▶ **DIRECTIONS**
For this exercise, the lines from the one with "Given: Open help" through the final line of the data below are to be transcribed exactly, and pictures are to be skipped.

==== MATERIAL SUPPLIED ====

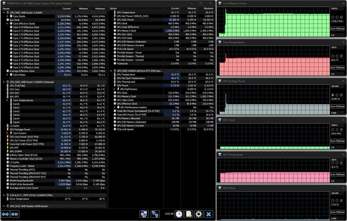
Task: Click the log to file icon
Action: (189, 214)
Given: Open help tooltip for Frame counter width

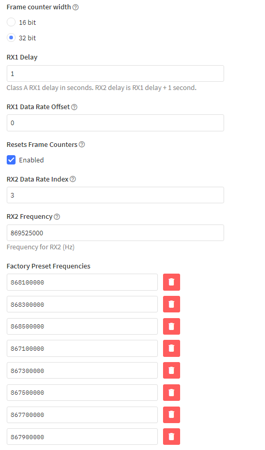Looking at the screenshot, I should coord(76,7).
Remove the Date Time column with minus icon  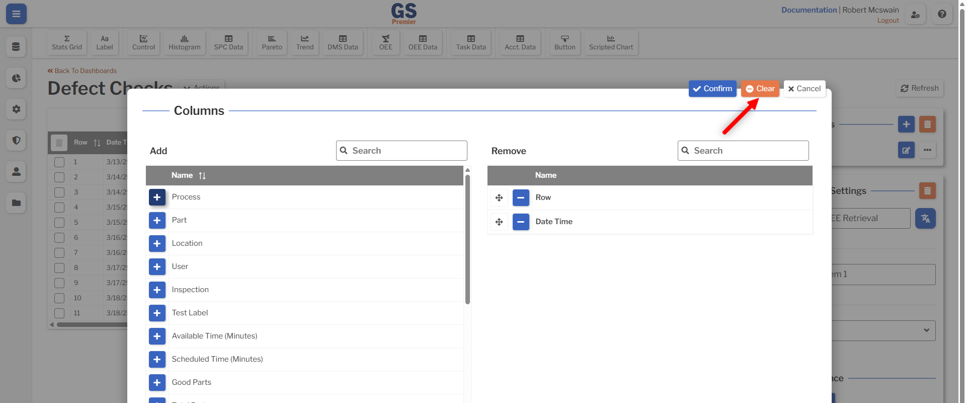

====

▶ **YOUR RESPONSE**
Given: Open help tooltip for Frame counter width

Looking at the screenshot, I should coord(76,7).
Remove the Date Time column with minus icon  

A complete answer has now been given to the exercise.